Beitrag von lilaloufan »

stilz hat geschrieben:P.S.: ad lilaloufan: und hat helle in Sachen "Häupten" nicht schon selber erfolgreich nachgeforscht und damit (neuerlich) bewiesen, daß er nicht "Philister" ist?
Na klar, @stilz, ich schreibe ja sogar, ich würde es nicht mal Kritteln nennen wie er selbst. Aber du musst auch über mich nicht denken, ich versuchte, ex kathedra zu interpretieren. Ich stelle Fragen, stelle sie aber an das Ganze des Gedichts und frage: Was sagst du Gedicht, als Ganzes? Von da aus lege ich mir Rechenschaft, ob das so Verstandene auch ein Verstehen der Einzelheiten trägt und sich daran bestätigt.
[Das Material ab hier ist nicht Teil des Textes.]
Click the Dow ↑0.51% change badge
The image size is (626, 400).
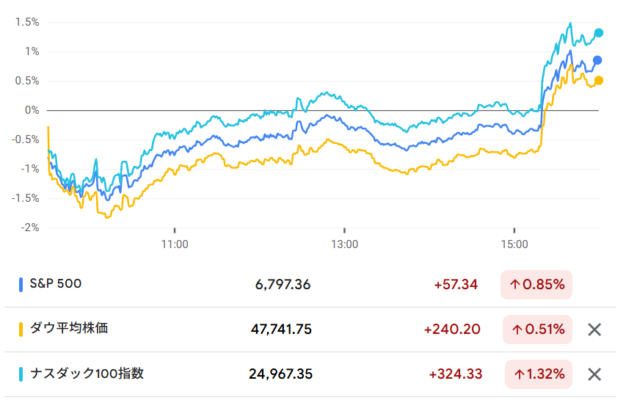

Wo du am Ende vielleicht ein: «Howgh, ich habe gesprochen» hörst, stelle ich immer noch Fragen. Es würden sich Fragen gewiss noch auf elf andere Weisen sinnvoll stellen lassen, dann könnten sich zwölf Fragearten gegenseitig beleuchten und ergänzen. @helle, du aber zerstörst das Gedicht erst und beklagst dann, der Rilke habe nur Scherben produziert. Das ist, wie wenn man die Leiche seziert und dann sagt, der Organismus scheint ja nicht gerade zur Gesundheit veranlagt zu sein.

Freilich komme ich von meiner Frageart auch zu einer Anschauungsweise.
stilz hat geschrieben:Ich möchte nur nicht gern diese Meinung/Deinung als unbestritten, unbestreitbar und unumstößlich hinstellen!)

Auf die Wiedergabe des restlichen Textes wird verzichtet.